[Word and element location data]
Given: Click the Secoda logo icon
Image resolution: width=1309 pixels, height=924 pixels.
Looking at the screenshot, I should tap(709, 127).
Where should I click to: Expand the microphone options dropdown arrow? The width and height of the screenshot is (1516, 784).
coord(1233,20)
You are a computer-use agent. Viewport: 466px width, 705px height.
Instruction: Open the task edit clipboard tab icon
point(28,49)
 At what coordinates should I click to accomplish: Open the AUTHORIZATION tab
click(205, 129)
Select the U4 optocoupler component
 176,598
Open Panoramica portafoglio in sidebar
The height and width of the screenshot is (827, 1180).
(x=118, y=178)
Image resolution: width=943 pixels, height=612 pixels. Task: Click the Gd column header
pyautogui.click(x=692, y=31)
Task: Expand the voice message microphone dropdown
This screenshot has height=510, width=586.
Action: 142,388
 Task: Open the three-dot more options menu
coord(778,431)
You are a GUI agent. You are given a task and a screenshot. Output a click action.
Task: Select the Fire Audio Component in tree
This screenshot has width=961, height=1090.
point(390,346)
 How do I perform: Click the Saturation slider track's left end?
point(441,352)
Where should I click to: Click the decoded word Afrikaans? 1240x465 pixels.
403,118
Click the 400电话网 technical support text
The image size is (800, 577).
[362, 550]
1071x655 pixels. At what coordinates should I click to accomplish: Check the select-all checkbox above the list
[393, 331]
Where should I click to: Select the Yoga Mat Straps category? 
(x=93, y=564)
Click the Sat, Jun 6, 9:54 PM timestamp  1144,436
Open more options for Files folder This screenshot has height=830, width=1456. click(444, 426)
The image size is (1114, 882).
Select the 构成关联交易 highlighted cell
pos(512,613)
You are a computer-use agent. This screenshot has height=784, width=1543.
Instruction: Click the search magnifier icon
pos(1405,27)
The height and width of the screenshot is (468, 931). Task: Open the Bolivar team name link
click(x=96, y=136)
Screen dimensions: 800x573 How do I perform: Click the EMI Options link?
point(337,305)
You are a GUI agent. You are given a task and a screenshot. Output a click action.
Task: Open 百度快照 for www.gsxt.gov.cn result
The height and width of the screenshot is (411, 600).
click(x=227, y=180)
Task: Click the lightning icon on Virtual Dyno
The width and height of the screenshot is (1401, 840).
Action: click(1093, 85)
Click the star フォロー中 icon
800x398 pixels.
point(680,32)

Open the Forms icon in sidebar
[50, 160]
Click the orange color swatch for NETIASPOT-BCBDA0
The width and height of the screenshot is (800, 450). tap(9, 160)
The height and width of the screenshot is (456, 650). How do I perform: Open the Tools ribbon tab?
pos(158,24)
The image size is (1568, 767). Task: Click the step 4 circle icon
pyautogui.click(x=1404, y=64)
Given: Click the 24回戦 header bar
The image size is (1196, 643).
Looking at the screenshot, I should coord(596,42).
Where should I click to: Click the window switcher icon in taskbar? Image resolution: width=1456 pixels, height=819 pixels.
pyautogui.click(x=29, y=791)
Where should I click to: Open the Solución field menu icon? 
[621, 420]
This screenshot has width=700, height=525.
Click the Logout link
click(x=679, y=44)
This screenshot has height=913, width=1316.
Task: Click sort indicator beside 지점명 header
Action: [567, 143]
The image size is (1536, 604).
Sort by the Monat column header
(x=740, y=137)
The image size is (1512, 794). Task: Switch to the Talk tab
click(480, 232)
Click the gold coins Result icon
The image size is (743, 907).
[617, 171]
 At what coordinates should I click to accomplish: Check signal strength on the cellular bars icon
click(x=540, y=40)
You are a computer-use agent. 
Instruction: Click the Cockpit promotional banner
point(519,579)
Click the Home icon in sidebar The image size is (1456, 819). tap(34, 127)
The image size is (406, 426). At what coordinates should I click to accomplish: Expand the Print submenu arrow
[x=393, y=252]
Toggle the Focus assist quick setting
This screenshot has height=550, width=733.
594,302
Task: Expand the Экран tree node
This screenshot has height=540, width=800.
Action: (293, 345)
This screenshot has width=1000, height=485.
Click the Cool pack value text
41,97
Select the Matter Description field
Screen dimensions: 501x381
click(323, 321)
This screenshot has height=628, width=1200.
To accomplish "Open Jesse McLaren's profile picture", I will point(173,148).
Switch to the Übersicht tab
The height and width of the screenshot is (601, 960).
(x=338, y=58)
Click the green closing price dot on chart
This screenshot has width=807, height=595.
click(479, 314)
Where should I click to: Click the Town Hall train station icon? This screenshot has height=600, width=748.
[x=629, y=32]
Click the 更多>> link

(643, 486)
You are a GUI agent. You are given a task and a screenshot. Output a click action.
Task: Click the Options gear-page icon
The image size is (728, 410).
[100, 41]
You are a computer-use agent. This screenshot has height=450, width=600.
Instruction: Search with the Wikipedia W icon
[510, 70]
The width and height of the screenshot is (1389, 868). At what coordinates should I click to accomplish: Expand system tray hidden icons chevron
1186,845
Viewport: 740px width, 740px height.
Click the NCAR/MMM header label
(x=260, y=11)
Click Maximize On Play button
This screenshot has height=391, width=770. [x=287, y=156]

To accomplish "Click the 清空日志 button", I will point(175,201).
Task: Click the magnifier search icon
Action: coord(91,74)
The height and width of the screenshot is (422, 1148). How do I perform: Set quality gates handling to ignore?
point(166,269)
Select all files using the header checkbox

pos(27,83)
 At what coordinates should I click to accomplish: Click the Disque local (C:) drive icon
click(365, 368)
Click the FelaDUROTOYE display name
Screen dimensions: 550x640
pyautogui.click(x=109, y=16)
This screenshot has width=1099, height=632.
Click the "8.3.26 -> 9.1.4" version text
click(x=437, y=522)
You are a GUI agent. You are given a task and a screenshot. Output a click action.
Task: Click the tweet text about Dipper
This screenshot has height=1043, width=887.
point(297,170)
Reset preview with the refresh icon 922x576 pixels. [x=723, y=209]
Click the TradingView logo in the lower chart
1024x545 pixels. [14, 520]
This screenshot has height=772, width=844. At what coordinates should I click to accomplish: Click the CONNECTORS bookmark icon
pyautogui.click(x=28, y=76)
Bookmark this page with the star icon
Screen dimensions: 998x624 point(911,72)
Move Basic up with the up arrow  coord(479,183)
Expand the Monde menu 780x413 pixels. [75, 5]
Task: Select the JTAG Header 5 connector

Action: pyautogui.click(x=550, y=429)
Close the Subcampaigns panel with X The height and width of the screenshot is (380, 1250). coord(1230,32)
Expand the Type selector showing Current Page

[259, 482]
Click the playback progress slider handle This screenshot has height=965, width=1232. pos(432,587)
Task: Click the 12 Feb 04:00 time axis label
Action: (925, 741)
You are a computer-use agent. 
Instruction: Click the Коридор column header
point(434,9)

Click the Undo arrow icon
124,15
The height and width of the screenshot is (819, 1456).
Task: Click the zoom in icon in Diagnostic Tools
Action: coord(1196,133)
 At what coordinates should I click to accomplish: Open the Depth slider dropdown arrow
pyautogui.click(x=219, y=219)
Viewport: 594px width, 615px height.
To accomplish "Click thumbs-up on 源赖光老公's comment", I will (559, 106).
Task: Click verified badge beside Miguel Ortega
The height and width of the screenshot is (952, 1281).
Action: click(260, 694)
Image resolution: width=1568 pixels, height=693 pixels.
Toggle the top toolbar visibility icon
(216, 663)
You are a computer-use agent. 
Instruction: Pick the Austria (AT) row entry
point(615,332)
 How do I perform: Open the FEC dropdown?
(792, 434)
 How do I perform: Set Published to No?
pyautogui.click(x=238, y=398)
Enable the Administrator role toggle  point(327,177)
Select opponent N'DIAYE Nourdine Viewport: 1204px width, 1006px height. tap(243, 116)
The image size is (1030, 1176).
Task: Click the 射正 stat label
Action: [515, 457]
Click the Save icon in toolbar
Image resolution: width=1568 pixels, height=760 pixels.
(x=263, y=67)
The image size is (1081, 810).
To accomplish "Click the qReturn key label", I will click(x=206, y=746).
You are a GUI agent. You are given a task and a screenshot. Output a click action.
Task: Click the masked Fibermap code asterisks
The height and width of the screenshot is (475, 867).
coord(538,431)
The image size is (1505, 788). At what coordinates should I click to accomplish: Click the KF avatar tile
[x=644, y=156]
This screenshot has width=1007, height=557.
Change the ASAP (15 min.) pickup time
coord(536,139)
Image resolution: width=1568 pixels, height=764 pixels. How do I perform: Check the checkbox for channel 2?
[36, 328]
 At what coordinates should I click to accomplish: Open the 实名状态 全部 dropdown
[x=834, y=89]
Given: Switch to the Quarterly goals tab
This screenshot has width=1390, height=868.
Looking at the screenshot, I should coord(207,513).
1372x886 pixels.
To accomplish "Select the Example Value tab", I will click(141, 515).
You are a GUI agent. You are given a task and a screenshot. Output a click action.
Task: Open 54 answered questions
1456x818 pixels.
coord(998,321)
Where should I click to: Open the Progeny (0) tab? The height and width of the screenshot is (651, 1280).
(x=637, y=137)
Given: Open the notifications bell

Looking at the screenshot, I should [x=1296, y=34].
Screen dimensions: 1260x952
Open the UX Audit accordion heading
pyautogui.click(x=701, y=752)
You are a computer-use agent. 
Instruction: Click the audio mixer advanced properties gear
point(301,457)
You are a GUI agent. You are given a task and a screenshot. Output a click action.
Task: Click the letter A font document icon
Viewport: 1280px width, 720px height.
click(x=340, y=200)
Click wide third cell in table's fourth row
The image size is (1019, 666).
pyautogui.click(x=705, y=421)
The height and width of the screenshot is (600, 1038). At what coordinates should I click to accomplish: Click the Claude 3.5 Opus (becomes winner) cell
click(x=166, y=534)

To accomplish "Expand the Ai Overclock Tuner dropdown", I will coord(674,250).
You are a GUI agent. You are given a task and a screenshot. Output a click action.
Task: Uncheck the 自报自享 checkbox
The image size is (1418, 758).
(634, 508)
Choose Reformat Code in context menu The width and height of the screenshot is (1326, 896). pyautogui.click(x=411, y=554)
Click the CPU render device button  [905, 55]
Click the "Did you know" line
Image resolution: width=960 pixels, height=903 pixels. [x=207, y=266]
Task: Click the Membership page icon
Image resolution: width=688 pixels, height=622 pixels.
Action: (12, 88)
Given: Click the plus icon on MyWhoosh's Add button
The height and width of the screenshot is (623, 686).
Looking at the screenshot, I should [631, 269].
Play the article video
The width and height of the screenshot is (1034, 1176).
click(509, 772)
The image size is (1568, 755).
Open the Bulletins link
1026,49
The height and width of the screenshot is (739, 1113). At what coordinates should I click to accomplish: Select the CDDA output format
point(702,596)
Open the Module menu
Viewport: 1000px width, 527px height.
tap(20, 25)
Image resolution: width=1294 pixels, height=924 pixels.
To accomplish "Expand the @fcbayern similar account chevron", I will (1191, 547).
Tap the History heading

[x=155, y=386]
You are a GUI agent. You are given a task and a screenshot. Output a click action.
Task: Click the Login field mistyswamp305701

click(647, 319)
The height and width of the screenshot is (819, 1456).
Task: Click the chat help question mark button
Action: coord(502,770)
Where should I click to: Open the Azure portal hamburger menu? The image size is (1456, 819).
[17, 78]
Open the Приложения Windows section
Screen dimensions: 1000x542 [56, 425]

• **EXERCISE INSTRUCTIONS**
Reproduce every line of the data above verbatim, starting at the line containing "Click the Undo arrow icon" and ending at the line containing "pyautogui.click(x=219, y=219)", with both of those lines included.

• **WORKED ANSWER**
Click the Undo arrow icon
124,15
The height and width of the screenshot is (819, 1456).
Task: Click the zoom in icon in Diagnostic Tools
Action: coord(1196,133)
 At what coordinates should I click to accomplish: Open the Depth slider dropdown arrow
pyautogui.click(x=219, y=219)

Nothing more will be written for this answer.